Careening
I woke up this morning with these thoughts bouncing through my head and feeling the need to write them down.
I am angry right now because the imagined control I have of my life has been torn to shreds. Several days this past month I started out the day in the usual manner and it quickly becomes something else. It becomes something unexpected, scary, and uncontrollable.
My life has careened out of control-a control which I never had-but God does.
Being angry makes it easy for me to list out all the reasons why this has been a sucky year-it would be as long as my arm-but that doesn't do any good. I acknowledge the anger and the fear and the difficulty. It's hard to go through these challenges and not want to run away. I have actually run away in my dreams and I've withdrawn which is not doing me any good.
I will do the opposite of what I feel like doing. I will take control of this careening vehicle called my life and stop to look at the answered prayers and blessings that have resulted from the challenges.
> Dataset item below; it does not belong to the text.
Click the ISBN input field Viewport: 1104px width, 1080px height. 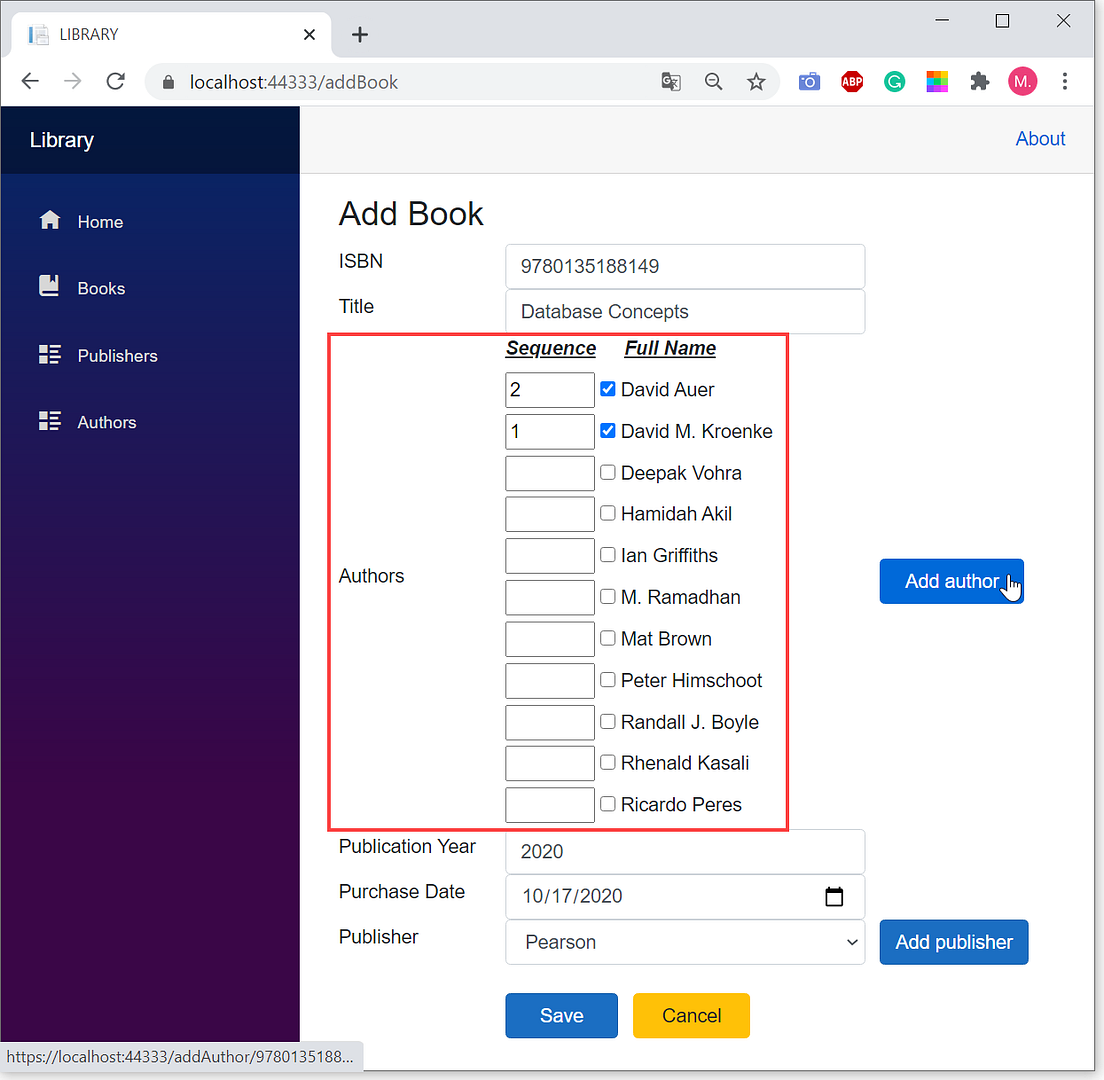point(684,266)
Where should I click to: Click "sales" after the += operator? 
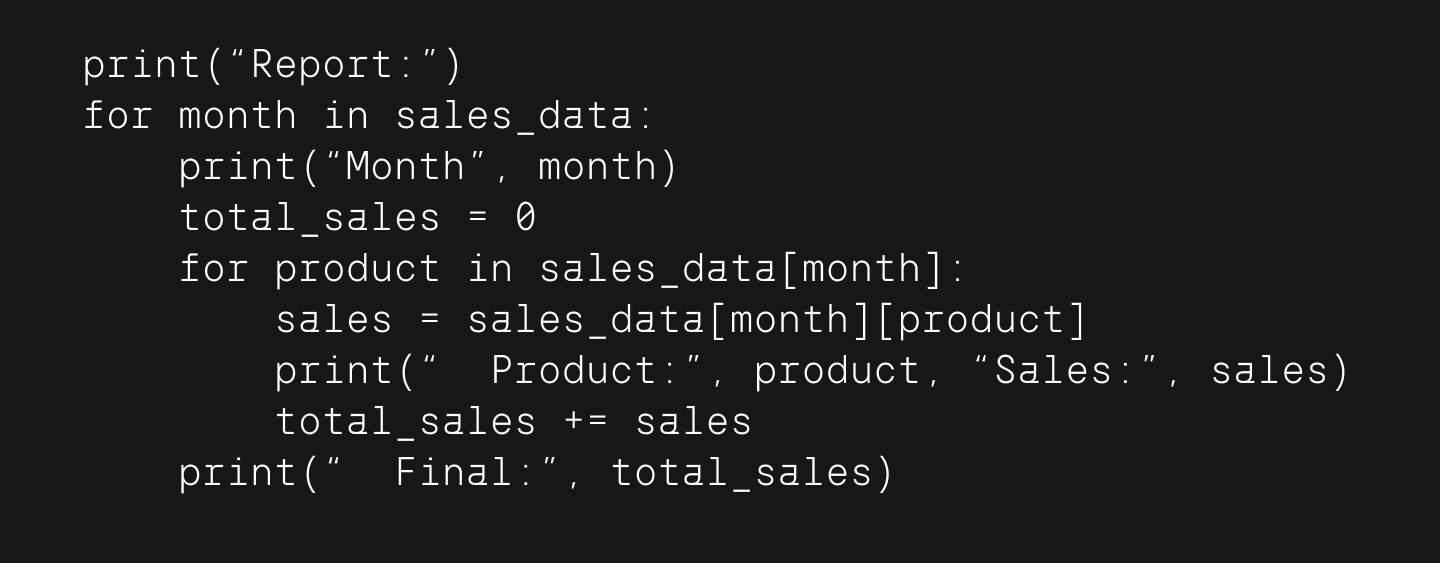693,422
- I make a strong effort to tell those around me how much I appreciate them. I don't hesitate to let them know they are loved and important to me.
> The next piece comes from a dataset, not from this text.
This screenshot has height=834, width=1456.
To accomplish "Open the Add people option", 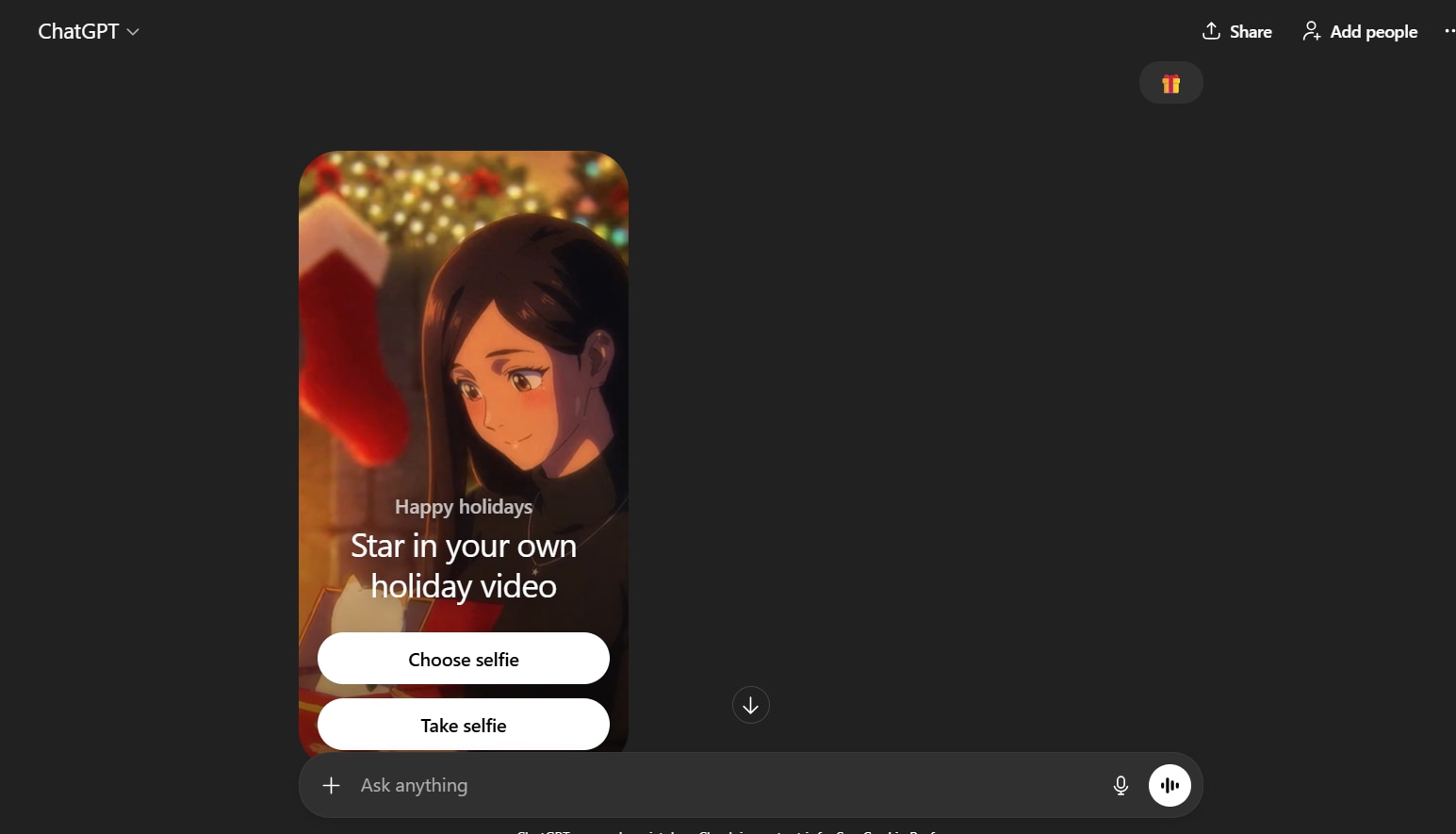I will click(1360, 32).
- Life is fleeting and fragile. We never know what the day holds so don't let those moments pass when you can show your love to the people around you.
- Life is a gift and never take it for granted.
- My daughter has many challenges physically and because of them I have become her closest confidant and ally. I've been blessed to know this lovely young woman and to call her daughter.
- I see how Amy faces all her challenges even through the tears and fears. She pushes through and becomes stronger from it.
- Procrastination is a thief and enemy that I've had to come face to face with and I will no longer let it stop me. I will no longer let the fear beat me.
- I'm a strong and capable person.
- I'm a blessing to people.
- It's okay to be me.
- I love my job.
- I do have discipline and I do have a routine. I can do this. I can expand it to encompass all areas of my life.
- I can do it.
- I have a wonderful husband who puts up with my shit and is still there.
- My family is my greatest gift.
- God loves me even when I hate myself and he sees who I really am through it all.
- I can trust God with everything and know He is there, doing the best for me.
- I experienced the greatest joy, the greatest love, the greatest moments, the deepest pain, the hardest grief, lowest low and the highest high because of my beautiful Sarah, Katie and Amy. I wouldn't be the person I am today if not for them. I love them all dearly.
- Dane is my anchor and continues to show me his love and strength through every day.
- Prayers make a difference and have gotten me through everything,
- Reina and Denise are my dear friends who I thank God for so much.
- My parents are my heroes.
- My brothers are my friends and always there for me.
- My Lord truly is my life and I thank Him for all He's done for me.
Another definition of careen is to put (a ship or boat) on a beach especially in order to clean, caulk, or repair the hull. Through the past year especially the past few months, the Lord has been cleaning, caulking and repairing me to face the future. It's not fun but it is a necessary part of life and I've been learning to let go and let God.